_WHAT YOU NEED TO DO:_ In the figure legends on experimental stroke in mice, which statistical test was used to compare survival between propranolol-treated and diluent-treated mice?

_EXTRACTED TEXT:_
________________________

Prevention of bacterial infections and restoration of defective IFN-γ response by SNS inhibitors is dose and time dependent. (a) MCAO mice were treated with diluent or different doses of propranolol (3 × 1–3 × 30 mg/kg BW) commencing immediately after MCAO or 24 h (3 × 30 mg/kg BW) after MCAO, or with 6-OHDA before MCAO as described in Materials and Methods and as indicated (n = 4 in each group). Lungs and blood samples were collected for bacteriological analysis 72 h after MCAO. Data are shown as box plots in CFU/ml (log 10) blood or lung tissue homogenate. (b) In a different experiment, spleens of untreated mice (control), sham-, or MCAO-operated mice, which received diluent, propranolol, or 6-OHDA as described above, were collected 12 or 36 h (delayed propranolol treatment) after surgery. 10⁶/ml spleen cells were stimulated ex vivo with Con A for 24 h and IFN-γ production was analyzed by ELISA, as described in Materials and Methods. Data are shown as mean ± SD. #, results differed from the sham-operated group; #, P < 0.05; §, results differed from the MCAO animals; §, P < 0.05. Mann-Whitney U test, n = 3–6 per group.

Figure 6.

Blocking the SNS improves survival after experimental stroke. Mice underwent MCAO and received either diluent or 10 mg/kg BW immediately before, 4, and 8 h after MCAO (n = 15 per group). Differences in survival between propranolol-treated versus diluent-treated mice were tested for significance on day 11 after MCAO and are indicated by asterisks. *, P < 0.05. Fisher's exact test.

Figure 7.

________________________

_PROVIDED DATA:_

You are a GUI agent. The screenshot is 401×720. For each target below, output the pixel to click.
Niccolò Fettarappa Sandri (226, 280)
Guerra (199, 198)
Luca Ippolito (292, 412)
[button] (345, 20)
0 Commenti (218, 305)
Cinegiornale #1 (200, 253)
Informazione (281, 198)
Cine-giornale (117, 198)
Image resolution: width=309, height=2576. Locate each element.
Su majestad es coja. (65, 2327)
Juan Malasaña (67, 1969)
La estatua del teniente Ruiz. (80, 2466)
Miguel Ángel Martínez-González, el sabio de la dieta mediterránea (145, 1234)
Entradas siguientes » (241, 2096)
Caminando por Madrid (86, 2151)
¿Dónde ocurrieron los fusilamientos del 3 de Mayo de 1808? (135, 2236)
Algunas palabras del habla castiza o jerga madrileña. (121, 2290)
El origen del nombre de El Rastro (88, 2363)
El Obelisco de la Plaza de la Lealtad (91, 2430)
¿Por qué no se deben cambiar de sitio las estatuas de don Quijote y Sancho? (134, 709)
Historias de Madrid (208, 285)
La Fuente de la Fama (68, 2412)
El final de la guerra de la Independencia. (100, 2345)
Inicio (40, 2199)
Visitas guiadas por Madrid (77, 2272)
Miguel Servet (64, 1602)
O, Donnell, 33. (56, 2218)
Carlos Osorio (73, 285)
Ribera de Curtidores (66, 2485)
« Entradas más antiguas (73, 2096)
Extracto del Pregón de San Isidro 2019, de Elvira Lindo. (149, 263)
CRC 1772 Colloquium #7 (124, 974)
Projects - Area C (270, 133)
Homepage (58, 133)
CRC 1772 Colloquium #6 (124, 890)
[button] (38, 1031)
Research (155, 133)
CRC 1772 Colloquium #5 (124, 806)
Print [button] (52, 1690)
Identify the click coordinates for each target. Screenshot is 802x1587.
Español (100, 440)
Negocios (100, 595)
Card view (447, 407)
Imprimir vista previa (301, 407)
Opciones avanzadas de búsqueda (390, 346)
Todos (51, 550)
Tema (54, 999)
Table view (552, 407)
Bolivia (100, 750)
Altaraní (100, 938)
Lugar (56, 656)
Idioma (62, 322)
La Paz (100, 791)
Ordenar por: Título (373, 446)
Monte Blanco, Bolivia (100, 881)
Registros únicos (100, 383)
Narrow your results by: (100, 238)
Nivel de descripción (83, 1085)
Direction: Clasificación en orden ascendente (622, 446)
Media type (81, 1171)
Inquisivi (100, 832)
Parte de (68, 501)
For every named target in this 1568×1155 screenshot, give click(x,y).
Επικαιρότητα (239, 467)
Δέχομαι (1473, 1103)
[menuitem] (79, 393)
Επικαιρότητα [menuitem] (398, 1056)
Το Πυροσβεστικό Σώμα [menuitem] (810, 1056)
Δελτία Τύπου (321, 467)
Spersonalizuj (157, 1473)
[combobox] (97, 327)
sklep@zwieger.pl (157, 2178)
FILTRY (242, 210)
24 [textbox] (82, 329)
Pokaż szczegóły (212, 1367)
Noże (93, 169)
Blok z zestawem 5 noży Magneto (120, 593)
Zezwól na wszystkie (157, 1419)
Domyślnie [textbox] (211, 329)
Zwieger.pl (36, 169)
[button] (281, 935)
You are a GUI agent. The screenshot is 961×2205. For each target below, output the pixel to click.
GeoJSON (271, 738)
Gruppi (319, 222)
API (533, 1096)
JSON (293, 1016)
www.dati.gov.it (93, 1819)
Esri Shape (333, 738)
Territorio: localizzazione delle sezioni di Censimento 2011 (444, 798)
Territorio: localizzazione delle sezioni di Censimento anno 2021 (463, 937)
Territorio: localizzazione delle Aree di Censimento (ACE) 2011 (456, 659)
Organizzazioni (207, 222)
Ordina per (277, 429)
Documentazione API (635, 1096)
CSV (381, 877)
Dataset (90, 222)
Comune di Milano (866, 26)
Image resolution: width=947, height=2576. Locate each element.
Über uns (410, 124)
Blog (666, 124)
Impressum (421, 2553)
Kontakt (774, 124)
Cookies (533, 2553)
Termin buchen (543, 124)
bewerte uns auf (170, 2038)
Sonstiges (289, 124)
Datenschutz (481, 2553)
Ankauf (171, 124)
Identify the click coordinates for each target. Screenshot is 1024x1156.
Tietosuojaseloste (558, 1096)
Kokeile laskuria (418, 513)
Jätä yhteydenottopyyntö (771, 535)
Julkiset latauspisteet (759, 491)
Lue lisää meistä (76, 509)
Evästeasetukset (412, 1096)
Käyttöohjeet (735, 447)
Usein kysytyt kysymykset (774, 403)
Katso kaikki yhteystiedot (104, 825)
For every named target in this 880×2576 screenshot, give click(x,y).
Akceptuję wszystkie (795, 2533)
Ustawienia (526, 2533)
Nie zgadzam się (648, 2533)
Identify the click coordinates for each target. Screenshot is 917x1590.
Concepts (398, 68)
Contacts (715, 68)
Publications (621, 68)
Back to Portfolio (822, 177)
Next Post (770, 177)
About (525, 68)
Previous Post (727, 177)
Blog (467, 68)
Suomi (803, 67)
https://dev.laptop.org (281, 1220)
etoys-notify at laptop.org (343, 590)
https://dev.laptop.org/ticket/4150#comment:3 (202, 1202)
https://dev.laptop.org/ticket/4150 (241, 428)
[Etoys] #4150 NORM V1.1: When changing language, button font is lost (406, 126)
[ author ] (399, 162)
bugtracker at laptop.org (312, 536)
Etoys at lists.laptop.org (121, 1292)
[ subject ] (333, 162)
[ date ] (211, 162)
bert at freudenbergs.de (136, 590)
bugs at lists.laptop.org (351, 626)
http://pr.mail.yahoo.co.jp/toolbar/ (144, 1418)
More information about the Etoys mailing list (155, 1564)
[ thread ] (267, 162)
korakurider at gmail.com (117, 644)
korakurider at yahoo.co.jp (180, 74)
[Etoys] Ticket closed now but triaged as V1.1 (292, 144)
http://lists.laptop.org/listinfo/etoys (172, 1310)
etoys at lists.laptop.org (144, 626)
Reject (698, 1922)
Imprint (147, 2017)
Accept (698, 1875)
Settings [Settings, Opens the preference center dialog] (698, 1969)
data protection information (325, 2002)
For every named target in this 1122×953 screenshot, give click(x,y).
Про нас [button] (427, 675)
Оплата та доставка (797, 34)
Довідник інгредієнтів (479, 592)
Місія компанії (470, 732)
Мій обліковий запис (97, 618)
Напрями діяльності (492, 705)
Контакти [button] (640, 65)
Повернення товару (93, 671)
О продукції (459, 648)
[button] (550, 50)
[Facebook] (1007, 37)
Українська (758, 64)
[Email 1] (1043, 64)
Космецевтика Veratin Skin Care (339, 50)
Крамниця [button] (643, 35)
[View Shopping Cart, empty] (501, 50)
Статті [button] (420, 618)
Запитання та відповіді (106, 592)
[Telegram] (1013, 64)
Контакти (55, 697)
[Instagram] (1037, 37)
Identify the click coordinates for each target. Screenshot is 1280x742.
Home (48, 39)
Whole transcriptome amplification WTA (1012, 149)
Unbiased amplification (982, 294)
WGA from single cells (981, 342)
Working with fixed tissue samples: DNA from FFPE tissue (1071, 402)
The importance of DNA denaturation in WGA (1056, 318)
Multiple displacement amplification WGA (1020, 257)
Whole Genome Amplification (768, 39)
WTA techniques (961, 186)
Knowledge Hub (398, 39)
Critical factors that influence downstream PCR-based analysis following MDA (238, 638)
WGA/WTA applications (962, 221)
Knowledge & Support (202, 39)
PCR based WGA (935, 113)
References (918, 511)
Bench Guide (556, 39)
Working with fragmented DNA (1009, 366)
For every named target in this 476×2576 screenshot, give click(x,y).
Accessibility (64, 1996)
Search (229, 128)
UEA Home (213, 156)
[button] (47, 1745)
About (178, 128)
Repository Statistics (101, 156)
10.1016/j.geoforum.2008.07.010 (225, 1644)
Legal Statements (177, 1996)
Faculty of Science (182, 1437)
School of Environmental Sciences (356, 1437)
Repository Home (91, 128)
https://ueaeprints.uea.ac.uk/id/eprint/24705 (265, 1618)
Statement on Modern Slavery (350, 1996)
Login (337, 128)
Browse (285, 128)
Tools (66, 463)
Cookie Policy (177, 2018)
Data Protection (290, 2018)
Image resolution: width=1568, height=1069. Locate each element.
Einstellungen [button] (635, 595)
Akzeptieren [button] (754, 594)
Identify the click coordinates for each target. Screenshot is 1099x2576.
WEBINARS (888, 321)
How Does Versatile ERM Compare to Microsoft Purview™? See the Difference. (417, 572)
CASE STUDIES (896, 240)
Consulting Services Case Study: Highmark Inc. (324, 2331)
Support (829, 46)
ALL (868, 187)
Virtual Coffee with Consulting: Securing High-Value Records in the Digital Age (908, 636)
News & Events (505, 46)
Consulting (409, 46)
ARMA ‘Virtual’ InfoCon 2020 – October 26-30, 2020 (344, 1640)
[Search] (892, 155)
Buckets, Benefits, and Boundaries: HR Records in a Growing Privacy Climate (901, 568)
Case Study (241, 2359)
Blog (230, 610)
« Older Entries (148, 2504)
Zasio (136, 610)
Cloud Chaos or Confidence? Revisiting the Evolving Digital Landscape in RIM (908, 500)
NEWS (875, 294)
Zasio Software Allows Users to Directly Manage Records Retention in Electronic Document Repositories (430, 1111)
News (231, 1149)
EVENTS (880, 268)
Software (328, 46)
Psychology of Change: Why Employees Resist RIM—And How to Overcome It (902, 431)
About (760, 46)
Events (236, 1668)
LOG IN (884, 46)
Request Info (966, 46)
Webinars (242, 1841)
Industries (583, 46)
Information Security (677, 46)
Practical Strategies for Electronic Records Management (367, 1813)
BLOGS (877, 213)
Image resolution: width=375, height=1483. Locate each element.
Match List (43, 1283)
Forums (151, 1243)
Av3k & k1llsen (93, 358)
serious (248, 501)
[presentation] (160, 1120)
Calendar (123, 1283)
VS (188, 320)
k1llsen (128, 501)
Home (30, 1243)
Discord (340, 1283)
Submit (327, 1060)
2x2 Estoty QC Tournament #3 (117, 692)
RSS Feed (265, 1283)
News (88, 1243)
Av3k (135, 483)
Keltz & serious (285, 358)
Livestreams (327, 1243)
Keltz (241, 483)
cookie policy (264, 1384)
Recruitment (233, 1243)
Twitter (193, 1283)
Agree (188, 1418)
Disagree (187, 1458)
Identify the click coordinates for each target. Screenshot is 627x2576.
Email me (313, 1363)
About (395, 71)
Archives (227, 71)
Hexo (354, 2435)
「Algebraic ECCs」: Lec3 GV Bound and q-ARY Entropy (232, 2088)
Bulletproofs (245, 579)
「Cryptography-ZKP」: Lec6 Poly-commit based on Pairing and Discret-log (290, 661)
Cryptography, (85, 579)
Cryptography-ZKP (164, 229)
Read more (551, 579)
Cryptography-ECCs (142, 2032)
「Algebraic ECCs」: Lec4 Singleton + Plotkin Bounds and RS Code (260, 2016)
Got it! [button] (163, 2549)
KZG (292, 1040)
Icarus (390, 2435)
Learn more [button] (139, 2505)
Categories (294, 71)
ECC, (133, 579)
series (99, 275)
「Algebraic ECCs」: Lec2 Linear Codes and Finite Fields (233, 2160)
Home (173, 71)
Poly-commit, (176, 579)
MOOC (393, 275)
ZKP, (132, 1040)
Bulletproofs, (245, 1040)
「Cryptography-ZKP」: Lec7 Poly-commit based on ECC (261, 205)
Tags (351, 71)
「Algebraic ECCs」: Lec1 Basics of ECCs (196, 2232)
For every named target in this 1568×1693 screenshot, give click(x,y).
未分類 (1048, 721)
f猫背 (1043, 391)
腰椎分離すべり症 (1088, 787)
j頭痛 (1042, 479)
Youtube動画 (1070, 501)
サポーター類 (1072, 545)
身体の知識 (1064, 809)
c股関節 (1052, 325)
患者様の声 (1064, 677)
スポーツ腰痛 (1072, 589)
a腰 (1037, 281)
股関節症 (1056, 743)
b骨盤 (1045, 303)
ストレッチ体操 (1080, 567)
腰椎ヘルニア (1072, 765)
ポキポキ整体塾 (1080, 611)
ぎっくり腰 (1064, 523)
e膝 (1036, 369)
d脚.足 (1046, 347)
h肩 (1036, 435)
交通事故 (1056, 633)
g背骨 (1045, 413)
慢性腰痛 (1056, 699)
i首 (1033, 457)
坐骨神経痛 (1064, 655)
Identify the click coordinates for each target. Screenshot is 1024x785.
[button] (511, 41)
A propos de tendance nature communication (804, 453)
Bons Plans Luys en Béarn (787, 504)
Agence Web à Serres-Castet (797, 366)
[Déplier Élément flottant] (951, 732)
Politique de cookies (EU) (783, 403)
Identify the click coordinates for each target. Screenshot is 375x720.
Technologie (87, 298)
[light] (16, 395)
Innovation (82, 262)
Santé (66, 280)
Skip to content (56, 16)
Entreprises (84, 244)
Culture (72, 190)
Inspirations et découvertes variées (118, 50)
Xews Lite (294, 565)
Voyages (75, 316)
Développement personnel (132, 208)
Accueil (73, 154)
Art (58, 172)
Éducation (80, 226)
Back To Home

________________________

_REPLY TO THE TASK:_ Fisher's exact test.